**GIVEN RECORDS**
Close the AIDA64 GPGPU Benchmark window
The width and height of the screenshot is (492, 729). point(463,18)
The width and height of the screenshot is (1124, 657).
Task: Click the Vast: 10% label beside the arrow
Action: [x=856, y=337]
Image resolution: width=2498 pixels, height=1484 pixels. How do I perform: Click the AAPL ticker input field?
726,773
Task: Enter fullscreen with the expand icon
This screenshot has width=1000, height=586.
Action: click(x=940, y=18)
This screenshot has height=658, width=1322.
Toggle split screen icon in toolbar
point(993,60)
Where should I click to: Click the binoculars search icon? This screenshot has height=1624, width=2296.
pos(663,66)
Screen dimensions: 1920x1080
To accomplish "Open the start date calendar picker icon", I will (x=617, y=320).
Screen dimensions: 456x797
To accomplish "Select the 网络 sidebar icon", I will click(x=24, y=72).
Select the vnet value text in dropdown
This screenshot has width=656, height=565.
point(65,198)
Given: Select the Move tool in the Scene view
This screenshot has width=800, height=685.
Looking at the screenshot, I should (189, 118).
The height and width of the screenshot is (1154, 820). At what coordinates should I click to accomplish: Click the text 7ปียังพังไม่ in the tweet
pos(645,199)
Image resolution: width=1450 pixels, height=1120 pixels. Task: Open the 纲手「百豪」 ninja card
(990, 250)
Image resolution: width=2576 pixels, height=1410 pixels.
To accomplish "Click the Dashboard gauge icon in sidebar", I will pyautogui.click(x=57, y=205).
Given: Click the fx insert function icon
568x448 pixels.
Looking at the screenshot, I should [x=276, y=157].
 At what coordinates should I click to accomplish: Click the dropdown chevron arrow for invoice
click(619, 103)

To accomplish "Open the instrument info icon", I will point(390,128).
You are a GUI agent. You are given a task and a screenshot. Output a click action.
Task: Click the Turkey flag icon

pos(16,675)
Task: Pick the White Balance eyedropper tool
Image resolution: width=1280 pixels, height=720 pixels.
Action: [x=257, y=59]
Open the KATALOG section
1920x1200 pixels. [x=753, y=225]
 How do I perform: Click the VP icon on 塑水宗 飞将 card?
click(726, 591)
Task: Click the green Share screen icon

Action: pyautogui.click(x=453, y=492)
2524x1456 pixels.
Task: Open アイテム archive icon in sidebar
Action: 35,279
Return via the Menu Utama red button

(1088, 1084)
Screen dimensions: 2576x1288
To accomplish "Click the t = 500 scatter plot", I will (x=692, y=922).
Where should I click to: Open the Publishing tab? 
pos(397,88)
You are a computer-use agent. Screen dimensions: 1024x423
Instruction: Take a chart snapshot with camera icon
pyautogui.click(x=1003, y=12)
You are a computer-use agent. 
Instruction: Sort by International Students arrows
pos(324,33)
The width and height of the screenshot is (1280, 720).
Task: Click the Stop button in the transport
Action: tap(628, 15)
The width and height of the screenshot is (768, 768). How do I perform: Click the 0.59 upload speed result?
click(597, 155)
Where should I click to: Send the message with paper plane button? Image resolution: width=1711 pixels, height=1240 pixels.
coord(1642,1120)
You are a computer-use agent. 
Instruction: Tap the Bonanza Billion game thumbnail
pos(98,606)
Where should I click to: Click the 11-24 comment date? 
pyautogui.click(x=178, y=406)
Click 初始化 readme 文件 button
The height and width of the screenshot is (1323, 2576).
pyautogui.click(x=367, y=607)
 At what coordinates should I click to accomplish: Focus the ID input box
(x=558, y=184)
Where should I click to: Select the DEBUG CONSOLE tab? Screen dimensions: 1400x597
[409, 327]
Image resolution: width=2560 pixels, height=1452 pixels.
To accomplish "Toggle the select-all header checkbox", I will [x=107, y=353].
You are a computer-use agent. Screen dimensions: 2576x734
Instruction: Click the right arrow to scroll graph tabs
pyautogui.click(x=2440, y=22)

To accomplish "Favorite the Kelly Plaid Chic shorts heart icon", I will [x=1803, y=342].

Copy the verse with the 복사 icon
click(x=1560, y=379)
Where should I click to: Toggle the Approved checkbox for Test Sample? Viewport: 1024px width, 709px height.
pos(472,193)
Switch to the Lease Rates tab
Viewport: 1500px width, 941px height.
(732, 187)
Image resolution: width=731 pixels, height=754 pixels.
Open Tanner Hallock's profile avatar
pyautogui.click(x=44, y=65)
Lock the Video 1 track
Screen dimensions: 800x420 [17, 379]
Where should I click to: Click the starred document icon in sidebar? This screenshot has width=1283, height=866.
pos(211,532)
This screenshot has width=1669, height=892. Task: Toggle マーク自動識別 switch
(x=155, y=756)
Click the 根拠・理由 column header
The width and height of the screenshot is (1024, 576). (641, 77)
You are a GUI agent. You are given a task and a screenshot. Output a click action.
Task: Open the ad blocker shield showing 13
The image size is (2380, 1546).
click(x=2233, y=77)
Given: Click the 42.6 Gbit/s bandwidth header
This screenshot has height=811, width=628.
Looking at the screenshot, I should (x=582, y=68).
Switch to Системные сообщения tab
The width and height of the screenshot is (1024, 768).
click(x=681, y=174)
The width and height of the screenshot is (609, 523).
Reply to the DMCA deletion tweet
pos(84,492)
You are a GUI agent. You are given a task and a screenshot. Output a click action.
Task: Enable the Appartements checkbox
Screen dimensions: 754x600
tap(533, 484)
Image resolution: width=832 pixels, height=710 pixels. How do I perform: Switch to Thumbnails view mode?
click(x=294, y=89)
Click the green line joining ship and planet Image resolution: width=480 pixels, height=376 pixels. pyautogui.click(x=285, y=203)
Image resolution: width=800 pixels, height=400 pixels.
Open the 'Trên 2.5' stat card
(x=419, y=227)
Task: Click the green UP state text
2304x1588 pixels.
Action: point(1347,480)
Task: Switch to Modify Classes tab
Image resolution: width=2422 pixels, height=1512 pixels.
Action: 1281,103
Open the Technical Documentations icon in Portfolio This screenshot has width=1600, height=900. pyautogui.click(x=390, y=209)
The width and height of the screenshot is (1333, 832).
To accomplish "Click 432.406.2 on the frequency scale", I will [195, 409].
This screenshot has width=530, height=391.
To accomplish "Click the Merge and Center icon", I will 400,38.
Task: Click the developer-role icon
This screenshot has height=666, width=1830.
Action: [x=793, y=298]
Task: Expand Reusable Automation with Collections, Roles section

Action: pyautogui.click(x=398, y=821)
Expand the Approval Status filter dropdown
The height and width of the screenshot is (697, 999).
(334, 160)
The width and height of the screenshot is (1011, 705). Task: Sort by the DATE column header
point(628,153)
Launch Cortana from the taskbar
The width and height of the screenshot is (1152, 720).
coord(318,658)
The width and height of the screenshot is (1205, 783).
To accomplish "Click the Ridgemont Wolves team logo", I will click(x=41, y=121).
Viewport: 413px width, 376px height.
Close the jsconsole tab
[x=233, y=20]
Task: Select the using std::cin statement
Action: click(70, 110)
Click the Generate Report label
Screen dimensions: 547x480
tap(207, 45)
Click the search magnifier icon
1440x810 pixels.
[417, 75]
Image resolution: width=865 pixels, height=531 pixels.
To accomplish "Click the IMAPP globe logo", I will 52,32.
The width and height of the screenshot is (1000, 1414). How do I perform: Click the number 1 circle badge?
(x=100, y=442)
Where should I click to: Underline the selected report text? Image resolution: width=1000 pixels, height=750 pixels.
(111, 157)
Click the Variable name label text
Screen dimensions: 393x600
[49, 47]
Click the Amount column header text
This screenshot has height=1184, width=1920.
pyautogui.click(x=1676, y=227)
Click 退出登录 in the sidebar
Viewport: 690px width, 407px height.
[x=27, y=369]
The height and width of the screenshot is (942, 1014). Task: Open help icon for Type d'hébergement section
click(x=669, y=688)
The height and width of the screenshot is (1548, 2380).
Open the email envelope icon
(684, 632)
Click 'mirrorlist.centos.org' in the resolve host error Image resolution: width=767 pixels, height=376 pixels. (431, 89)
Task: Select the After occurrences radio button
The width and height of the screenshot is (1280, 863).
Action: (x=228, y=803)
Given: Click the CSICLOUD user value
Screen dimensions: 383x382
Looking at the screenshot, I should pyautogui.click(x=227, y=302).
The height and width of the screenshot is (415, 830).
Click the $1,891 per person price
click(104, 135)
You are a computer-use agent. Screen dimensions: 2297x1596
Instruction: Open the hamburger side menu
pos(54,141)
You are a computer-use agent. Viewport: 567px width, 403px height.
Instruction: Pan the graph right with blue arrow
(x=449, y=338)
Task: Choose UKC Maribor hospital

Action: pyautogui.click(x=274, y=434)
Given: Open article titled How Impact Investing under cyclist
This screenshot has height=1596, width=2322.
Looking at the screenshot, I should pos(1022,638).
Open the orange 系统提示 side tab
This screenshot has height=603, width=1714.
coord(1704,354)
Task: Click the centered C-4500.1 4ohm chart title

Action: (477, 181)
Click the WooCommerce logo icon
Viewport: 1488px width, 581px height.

**TASK GOAL**
Please rename "Screen dimensions" to "Display size" in the lines starting with the line with "At what coordinates should I click to accomplish: Focus" and going on through the line with "pyautogui.click(x=2440, y=22)". Give only those lines, with everything else left unchanged.

**REPLY**
 At what coordinates should I click to accomplish: Focus the ID input box
(x=558, y=184)
Where should I click to: Select the DEBUG CONSOLE tab? Display size: 1400x597
[409, 327]
Image resolution: width=2560 pixels, height=1452 pixels.
To accomplish "Toggle the select-all header checkbox", I will [x=107, y=353].
You are a computer-use agent. Display size: 2576x734
Instruction: Click the right arrow to scroll graph tabs
pyautogui.click(x=2440, y=22)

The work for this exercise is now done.